Elevating intracellular Na+ from 5 to 15 mmol/L in guinea pig cardiac myocytes accelerated mitochondrial Ca2+ decay and impaired energetic adaptation by partially oxidizing the NADH pool.
Mitochondrial Ca2+ (Ca2+m) regulates oxidative phosphorylation and thus contributes to energy supply and demand matching in cardiac myocytes. Mitochondria take up Ca2+ via the Ca2+ uniporter (MCU) and extrude it through the mitochondrial Na+/Ca2+ exchanger (mNCE). It is controversial whether mitochondria take up Ca2+ rapidly, on a beat-to-beat basis, or slowly, by temporally integrating cytosolic Ca2+ (Ca2+c) transients. Furthermore, although mitochondrial Ca2+ efflux is governed by mNCE, it is unknown whether elevated intracellular Na+ (Na+i) affects mitochondrial Ca2+ uptake and bioenergetics. To monitor Ca2+m, mitochondria of guinea pig cardiac myocytes were loaded with rhod-2-acetoxymethyl ester (rhod-2 AM), and Ca2+c was monitored with indo-1 after dialyzing rhod-2 out of the cytoplasm. Ca2+c transients, elicited by voltage-clamp depolarizations, were accompanied by fast Ca2+m transients, whose amplitude (delta) correlated linearly with deltaCa2+c. Under beta-adrenergic stimulation, Ca2+m decay was approximately 2.5-fold slower than that of Ca2+c, leading to diastolic accumulation of Ca2+m when amplitude or frequency of deltaCa2+c increased. The MCU blocker Ru360 reduced deltaCa2+m and increased deltaCa2+c, whereas the mNCE inhibitor CGP-37157 potentiated diastolic Ca2+m accumulation. Elevating Na+i from 5 to 15 mmol/L accelerated mitochondrial Ca2+ decay, thus decreasing systolic and diastolic Ca2+m. In response to gradual or abrupt changes of workload, reduced nicotinamide-adenine dinucleotide (NADH) levels were maintained at 5 mmol/L Na+i, but at 15 mmol/L, the NADH pool was partially oxidized. The results indicate that (1) mitochondria take up Ca2+ rapidly and contribute to fast buffering during a Ca2+c transient; and (2) elevated Na+i impairs mitochondrial Ca2+ uptake, with consequent effects on energy supply and demand matching. The latter effect may have implications for cardiac diseases with elevated Na+i.
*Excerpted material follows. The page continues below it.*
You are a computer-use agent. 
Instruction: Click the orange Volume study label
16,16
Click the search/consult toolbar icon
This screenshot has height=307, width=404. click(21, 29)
Maack et al. (Fri,) reported a other. Elevated intracellular Na+ ([Na+]i) vs. 5 mmol/L [Na+]i was evaluated on Mitochondrial Ca2+ ([Ca2+]m) uptake and NADH levels. Elevating intracellular Na+ from 5 to 15 mmol/L in guinea pig cardiac myocytes accelerated mitochondrial Ca2+ decay and impaired energetic adaptation by partially oxidizing the NADH pool.